Imagine building a SHIP that is 3 or 4 feet in length, and the same thing happens.

It's a tragedy that Subway no longer makes those long sandwiches, and a tragedy to have that happen to your MOC while on your way to a Brickfest.

That is why the first thing to do is to build your SHIP's skeleton, or structural frame, first. If you purchased Lego's Millenium Falcom UCS, or even the minifig Star Destroyer set, you will notice the instructions have you building the framework first. This will hold the ship together and make it rugged for play. Considering your MOC will be some 3 or 4 feet in height, width, or length, there will definitely be a need for strength to hold it together.
For help with building structure, take a moment to examine those building instructions from Lego for the minifig star destroyer, the UCS millenium falcon, or other large building sets, and even take some time on brickshelf and search for SHIP. There are several MOCs on brickshelf where the builders took photos of constructing their SHIPs and they did a great job of documenting how they built the structure.

You will start to notice that they all use technic pieces. That's because technic pieces are awesome for structural builds, and technic pins allow another dimension of connecting pieces together rather than just stacking. You can even do SNOT (Studs Not On Top) work with your SHIP's structure with technic pieces.

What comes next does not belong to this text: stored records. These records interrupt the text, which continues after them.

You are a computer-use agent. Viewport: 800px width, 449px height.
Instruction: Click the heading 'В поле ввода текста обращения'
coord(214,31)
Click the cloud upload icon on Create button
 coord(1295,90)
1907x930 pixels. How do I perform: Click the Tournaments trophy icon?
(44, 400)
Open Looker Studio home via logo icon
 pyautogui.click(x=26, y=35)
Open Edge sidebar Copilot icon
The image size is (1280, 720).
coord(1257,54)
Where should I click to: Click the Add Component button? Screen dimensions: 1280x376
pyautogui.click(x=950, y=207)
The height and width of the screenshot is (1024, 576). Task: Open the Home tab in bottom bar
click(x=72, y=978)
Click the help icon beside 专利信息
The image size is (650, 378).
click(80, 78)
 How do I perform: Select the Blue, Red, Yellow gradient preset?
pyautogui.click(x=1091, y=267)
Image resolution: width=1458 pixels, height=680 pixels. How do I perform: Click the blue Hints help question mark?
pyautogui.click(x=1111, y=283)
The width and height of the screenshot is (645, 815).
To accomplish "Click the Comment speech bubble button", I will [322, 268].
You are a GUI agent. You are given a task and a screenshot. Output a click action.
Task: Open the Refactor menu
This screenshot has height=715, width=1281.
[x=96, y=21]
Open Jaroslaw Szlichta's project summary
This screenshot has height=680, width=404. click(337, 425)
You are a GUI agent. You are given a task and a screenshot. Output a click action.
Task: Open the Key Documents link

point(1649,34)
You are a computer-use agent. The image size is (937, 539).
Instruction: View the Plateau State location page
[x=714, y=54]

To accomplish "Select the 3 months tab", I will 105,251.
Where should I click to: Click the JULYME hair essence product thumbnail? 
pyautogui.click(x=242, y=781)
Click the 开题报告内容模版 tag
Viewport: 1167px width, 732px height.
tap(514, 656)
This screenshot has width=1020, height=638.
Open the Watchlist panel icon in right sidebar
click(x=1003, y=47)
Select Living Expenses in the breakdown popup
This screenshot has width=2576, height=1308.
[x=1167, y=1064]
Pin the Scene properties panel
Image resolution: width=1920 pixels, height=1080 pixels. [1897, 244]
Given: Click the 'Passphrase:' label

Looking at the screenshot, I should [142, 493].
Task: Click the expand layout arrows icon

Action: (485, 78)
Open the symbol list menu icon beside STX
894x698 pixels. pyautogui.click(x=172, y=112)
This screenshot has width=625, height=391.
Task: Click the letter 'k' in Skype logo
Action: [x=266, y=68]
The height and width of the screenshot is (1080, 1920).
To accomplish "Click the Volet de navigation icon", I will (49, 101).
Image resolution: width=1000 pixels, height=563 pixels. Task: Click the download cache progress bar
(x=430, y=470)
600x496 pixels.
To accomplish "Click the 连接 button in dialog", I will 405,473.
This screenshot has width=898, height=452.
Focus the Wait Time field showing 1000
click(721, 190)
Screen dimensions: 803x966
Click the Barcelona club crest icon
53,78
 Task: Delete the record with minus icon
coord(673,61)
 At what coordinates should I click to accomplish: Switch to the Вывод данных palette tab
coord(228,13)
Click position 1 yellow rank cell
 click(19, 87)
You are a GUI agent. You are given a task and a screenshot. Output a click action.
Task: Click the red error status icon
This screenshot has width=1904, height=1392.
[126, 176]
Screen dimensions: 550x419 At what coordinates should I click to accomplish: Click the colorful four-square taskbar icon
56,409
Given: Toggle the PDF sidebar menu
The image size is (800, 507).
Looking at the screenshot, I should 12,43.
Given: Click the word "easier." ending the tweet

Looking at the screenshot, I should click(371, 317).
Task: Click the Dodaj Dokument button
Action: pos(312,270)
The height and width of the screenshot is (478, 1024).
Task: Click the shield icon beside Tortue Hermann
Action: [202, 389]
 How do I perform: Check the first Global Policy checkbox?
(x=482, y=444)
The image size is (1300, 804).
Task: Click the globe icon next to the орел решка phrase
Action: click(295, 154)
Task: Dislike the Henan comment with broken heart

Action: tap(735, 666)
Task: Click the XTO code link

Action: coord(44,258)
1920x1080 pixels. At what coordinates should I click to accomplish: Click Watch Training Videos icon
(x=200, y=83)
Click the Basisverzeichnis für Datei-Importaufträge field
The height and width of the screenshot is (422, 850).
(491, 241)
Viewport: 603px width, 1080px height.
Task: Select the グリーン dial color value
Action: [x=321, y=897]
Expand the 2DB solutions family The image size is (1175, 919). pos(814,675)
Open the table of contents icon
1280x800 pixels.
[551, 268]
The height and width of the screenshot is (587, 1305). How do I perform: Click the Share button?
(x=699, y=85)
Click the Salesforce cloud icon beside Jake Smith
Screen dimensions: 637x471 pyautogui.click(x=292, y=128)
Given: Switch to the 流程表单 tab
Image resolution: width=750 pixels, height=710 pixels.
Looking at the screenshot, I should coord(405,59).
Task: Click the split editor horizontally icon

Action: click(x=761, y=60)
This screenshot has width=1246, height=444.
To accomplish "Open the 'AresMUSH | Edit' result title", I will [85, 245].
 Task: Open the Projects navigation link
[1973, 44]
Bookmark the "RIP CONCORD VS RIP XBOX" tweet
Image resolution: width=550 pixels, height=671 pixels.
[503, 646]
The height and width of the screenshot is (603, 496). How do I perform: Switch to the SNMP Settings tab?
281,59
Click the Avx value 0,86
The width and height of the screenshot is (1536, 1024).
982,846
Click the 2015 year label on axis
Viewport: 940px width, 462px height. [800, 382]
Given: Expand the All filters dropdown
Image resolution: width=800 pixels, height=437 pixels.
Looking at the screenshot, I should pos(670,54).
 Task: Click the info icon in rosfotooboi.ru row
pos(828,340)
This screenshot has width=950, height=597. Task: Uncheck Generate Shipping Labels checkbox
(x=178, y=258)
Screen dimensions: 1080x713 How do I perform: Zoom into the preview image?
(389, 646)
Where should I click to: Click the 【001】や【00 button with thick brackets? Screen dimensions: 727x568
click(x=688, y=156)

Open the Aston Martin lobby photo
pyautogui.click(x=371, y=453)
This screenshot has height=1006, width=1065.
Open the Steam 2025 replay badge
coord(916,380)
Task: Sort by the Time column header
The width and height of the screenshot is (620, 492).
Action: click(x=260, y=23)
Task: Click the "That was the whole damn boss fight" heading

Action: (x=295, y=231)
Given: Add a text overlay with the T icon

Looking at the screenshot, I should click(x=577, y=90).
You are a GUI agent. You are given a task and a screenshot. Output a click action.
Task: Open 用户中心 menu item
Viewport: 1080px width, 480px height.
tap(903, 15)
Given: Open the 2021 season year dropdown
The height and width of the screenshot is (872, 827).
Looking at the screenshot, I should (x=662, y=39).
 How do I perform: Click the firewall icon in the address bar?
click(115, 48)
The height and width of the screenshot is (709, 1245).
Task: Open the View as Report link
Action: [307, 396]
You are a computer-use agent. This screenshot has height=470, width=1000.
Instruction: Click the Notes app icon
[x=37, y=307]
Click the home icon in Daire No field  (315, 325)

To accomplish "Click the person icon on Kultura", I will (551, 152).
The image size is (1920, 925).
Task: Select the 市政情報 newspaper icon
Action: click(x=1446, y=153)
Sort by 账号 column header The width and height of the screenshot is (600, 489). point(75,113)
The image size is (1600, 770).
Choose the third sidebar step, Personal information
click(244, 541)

You can also just use large brick pieces or large plates for structure. The very much so renowned Daniel Jassim started off using large base plates for his first SHIPs, as did Keith Goldman (he won't admit to it, but he did). The only problem with large bricks and base plates is that no matter what you do, you have this large piece in your MOC that you have to work around, and it can make your SHIP look awkward. It takes some practice and skill to work around it and still have a good looking MOC, but we all have to start somewhere, so if you choose this route, just go for it.

The structure will not only hold your ship together (Lego SHIPs can get heavy fast, weighing 20lbs or a lot more), but it will also give you something to build off of, and can help to greatly reduce 'blockiness'. Blockiness is where your SHIP looks like a bunch of square blocks put together, no sleek or varying design (think Star Trek versus Borg cubes -- sleek versus a cube).

You will know if your structure stands the test when you handle your MOC. If the body holds true, you did well; if you have splattered subway sandwich, then its back to the drawing board. Again, spend some time seeing what Lego and others have done with structure, and borrow that. Large bricks and plates will also work, but will reduce your versatility and design options. Spend some time working on structure, you won't be disappointed with this critical step in building your SHIP.

Remember, you have lots of options even at this beginning phase. Sure, technic is popular for structure, but we are starting to see some great builds out of Bionicle. I have even seen an MOC using Galador (sp?) with Lego. Whatever you use, this will be the core of your MOC and will need to be the skeleton of your designs.
Permalink
| April 30, 2009, 4:56 pm
Once again, I used the same technique. I can pick up my Millennium Falcon without fear of it falling apart.